:: Data for processing ::

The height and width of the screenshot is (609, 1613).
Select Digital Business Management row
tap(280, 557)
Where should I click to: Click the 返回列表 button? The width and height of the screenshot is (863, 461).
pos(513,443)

...

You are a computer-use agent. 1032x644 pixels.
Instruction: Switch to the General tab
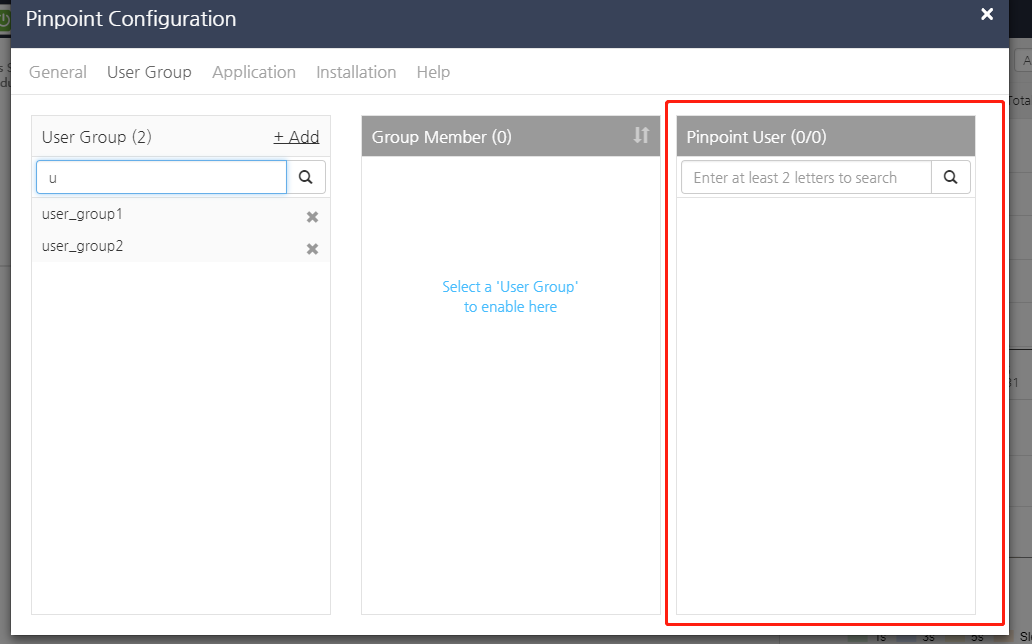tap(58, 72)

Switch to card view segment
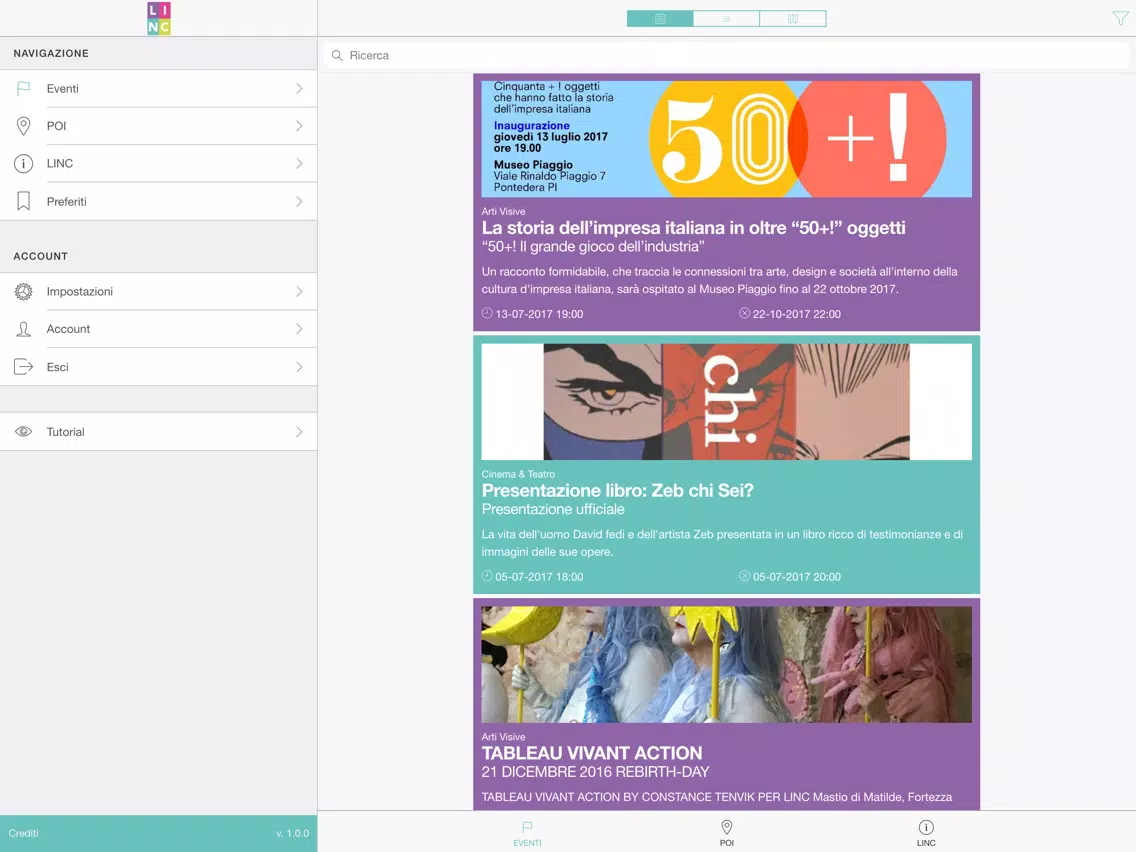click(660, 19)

:: Challenge ::
Copy everything from the line containing "The height and" down to the line containing "pos(513,443)", requests included. Multiply each coordinate in the answers by 1.75 and round to whole numbers, rounding halves up.

:: Exercise response ::
The height and width of the screenshot is (609, 1613).
Select Digital Business Management row
tap(490, 975)
Where should I click to: Click the 返回列表 button? The width and height of the screenshot is (863, 461).
pos(898,775)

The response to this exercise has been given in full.